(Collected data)
_ _ _
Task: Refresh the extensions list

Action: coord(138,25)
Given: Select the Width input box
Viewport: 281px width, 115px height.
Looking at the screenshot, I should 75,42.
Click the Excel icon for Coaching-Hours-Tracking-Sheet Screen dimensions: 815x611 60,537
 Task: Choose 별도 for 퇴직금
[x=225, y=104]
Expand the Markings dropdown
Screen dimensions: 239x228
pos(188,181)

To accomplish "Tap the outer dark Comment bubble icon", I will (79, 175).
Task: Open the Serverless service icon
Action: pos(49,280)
_ _ _
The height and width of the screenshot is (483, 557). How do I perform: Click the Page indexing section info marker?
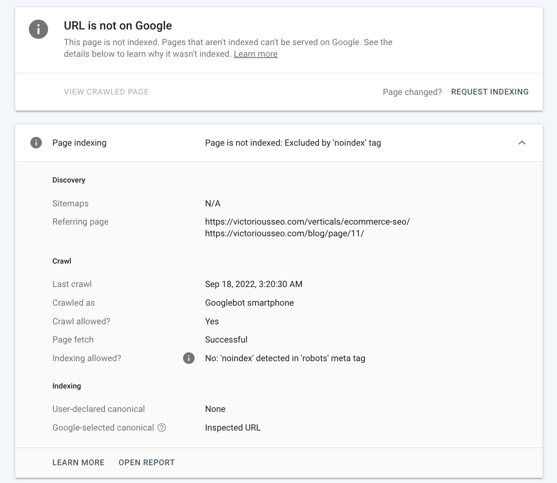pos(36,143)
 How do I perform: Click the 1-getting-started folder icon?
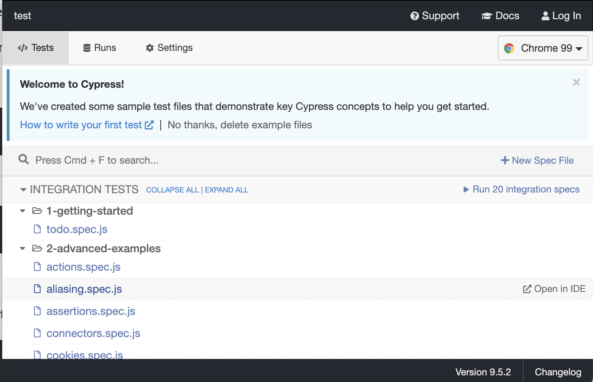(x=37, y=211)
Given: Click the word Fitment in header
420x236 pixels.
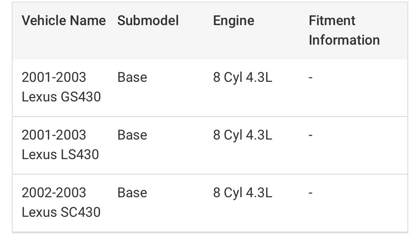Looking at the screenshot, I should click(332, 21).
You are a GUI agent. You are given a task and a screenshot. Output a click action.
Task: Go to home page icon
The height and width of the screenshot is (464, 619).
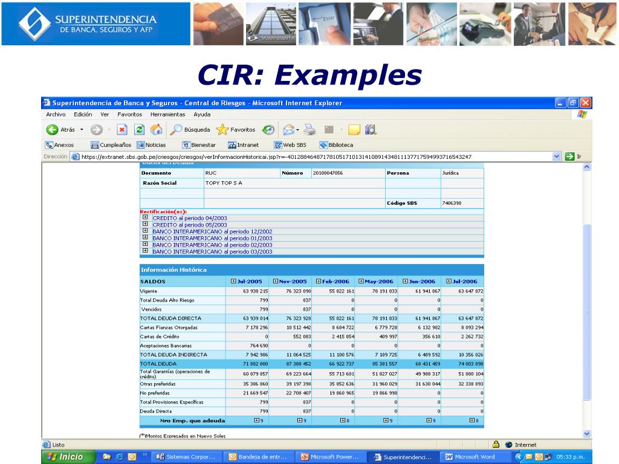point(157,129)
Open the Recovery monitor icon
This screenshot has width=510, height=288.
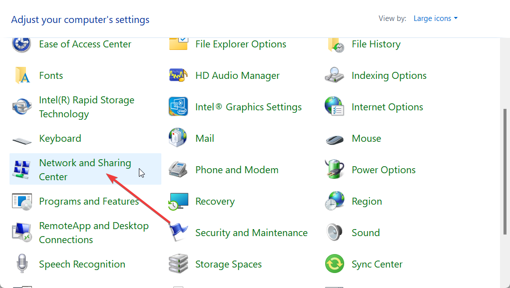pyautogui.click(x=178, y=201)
_ _ _
(WORK TASK) From the records above, print exactly the lines that run from the line with "Task: Refresh the extensions list" to the line with "Click the Excel", inclusive.

(WRITTEN RESPONSE)
Task: Refresh the extensions list

Action: coord(138,25)
Given: Select the Width input box
Viewport: 281px width, 115px height.
Looking at the screenshot, I should 75,42.
Click the Excel icon for Coaching-Hours-Tracking-Sheet Screen dimensions: 815x611 60,537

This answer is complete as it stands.